- Problem
Your job is to copy every line in the material containing the word "label".

- Data records
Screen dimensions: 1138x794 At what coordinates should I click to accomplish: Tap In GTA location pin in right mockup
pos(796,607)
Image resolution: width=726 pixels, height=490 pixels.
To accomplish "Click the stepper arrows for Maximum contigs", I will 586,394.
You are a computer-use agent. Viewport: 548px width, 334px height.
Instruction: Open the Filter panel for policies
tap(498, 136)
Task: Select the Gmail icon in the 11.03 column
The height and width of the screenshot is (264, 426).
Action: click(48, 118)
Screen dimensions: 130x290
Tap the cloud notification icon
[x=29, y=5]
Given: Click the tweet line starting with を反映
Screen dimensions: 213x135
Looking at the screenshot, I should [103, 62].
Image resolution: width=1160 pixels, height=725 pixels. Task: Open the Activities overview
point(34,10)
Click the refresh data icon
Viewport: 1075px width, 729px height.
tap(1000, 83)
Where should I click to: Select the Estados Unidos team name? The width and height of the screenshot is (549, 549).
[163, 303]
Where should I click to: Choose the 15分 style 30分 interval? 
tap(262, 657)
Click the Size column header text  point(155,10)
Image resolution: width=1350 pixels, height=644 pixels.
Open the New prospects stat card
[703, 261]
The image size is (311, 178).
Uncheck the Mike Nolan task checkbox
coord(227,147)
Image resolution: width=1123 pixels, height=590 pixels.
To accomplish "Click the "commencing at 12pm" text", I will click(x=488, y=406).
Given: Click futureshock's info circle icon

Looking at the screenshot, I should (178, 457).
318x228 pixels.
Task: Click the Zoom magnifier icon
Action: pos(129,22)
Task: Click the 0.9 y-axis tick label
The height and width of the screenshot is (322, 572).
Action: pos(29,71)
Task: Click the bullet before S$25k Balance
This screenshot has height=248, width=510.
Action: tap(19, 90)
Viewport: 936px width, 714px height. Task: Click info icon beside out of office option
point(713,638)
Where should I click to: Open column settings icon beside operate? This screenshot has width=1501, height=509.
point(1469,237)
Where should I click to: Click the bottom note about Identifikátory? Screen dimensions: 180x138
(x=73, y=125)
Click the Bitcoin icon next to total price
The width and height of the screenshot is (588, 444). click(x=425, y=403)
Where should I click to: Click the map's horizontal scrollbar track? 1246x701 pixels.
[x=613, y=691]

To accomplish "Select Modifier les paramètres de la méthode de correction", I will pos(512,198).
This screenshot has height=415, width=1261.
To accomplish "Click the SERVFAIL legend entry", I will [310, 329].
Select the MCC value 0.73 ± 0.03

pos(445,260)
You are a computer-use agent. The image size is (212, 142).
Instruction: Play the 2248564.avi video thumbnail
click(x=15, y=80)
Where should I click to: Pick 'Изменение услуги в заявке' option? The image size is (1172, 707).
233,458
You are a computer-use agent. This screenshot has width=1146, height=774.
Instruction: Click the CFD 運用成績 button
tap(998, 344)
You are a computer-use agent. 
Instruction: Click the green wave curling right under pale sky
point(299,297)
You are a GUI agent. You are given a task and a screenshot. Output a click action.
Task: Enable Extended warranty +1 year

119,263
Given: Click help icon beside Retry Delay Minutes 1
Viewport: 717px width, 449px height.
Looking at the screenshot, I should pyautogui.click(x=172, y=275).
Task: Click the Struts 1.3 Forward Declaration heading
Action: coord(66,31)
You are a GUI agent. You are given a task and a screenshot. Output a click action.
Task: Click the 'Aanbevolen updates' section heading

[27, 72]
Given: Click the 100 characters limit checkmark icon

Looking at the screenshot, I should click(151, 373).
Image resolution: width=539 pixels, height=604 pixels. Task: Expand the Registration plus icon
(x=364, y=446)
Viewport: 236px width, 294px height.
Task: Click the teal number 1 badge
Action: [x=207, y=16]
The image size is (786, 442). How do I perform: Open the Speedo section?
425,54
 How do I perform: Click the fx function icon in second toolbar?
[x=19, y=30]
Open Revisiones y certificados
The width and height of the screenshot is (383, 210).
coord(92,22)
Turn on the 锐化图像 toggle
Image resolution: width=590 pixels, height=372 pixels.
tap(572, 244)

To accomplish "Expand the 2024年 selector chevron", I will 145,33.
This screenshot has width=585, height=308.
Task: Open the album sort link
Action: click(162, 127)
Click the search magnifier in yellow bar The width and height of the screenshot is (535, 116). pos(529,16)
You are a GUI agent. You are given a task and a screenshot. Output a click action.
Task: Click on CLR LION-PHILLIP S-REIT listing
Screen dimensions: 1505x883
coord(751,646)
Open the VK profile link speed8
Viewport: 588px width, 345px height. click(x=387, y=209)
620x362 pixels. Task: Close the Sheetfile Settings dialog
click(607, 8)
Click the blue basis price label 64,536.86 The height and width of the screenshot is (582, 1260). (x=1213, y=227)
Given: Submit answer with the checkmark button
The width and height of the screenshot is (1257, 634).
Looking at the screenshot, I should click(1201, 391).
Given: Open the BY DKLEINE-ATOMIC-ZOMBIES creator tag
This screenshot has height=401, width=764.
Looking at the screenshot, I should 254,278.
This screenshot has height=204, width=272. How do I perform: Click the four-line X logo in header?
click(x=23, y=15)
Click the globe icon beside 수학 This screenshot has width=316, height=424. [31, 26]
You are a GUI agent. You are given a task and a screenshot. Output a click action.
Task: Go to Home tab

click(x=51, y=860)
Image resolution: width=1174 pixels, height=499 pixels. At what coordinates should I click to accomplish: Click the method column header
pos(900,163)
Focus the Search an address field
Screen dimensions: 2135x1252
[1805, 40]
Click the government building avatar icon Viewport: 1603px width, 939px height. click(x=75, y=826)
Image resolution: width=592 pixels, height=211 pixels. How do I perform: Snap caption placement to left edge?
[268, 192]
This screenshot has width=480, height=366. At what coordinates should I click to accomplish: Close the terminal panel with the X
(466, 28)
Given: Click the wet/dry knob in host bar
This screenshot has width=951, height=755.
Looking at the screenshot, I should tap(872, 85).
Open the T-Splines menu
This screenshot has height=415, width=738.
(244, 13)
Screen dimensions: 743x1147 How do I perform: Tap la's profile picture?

- Result of the task
Task: Click the 0.9 y-axis tick label
Click the blue basis price label 64,536.86 The height and width of the screenshot is (582, 1260). (x=1213, y=227)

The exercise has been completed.